2010年12月8日

戸田建設株式会社
西松建設株式会社

戸田建設(株)(代表取締役社長:井上舜三)と西松建設(株)(代表取締役社長:近藤晴貞)は、CFT造(コンクリート充填鋼管造)柱の充填コンクリートにスランプ21cmのJISコンクリートを使用する「CFT柱JISコンクリート充填工法」を共同で開発しました。
通常、CFT造柱の施工においては、鋼管内へのコンクリートの充填性を確保するため、柔らかく流動性の高いスランプフロー※160cm程度の高流動コンクリートを用いることが一般的です。しかし、高流動コンクリートは単位セメント量が多く、高強度コンクリートとなるためJIS規格の普通コンクリートから外れます。この場合建築基準法第37条の国土交通大臣認定を取得する必要があり、地域によっては着工までに1年近い日数を必要とする場合もありました。
このような課題を解決するため、大臣認定を必要としないJIS普通コンクリートを使用した新工法を実物大施工試験で確認し、確立しました。この「CFT柱JISコンクリート充填工法」の特徴は、低流動性のJIS普通コンクリートを使用することにより、安価でかつ早期着工が可能になることです。本工法を実現するための工夫は以下の3点です。

  • 1.バケットを用いた落とし込み工法でコンクリートを打設します。
  • 2.打ち込み速度・連続締め固め方法の適切な管理で充填性を確保します。
  • 3.専用特殊バイブレータ締め固め装置を使用し良好な充填性を確保します。

実物大施工試験では、55cmの角型鋼管の柱を、高さ10mの3層モデルと、4mの1層モデルの2モデルを用意し試験を行いました。
コンクリートは、呼び強度※245、スランプフロー21cmのJIS製品とし、コンクリートの打込み方法は、バケットを用いた落し込み工法を採用しました。バケットの下に15mのホースを取付け、専用特殊バイブレータで締め固めながら打込みを行いました。
試験の結果、スランプ21cmのコンクリートでも、適切な打込み速度で締固めを行うことで、通常問題となるダイアフラム(柱と梁の接合部分の補強部材)における150mmの狭い隙間にも空気だまりができず、良好な充填性を確認できました。
硬化コンクリートの圧縮強度は設計基準強度を十分に上回りました。
また、圧入工法で問題となる鋼管に生じる応力や変形等はこの工法を使うことにより小さくなり、影響がないことを確認しました。
この工法では充填性を確保するために、ダイアフラムに設ける空気孔の数と径を大きくしましたが、接合部ダイアフラムモデルの引張実験を行い、耐力と剛性に悪影響がないことを確認しました。

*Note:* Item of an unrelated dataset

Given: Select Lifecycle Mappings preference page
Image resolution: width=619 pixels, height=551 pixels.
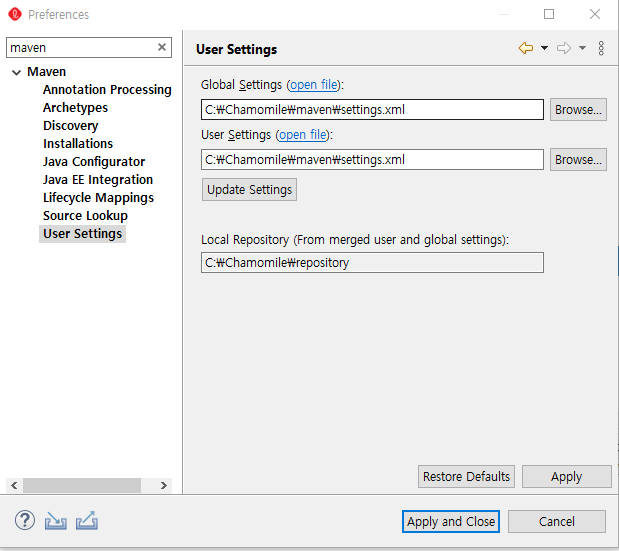Looking at the screenshot, I should (x=98, y=198).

両社は、今回の「CFT柱JISコンクリート充填工法」を開発したことにより、高強度コンクリートの大臣認定を取得できない地域においても、CFT造の早期施工が可能となり、中低層のオフィスビルや生産施設、物流施設の受注拡大に向け積極的に取り組んでいきます。

施工実験全景

施工実験全景

コンクリート打込み状況

コンクリート打込み状況

特殊バイブレータ装置

特殊バイブレータ装置

ダイアフラムまわりのコンクリート充填状況

ダイアフラムまわりのコンクリート充填状況

※ 1 スランプフロー:コンクリートを打設する前の生コンクリートの軟らかさの程度を示す指標の1つで、スランプコーンを引き上げた後の、試料の直径の広がりで表す。数字が大きいほど柔らかい状態を表す。※ 2 呼び強度:   「呼び強度」とは生コン(正確にはレディーミクストコンクリート)の強度区分を示す呼称。設計基準強度に温度補正値を加えた値が呼び強度となり、この呼び強度が生コン工場に注文する値となる。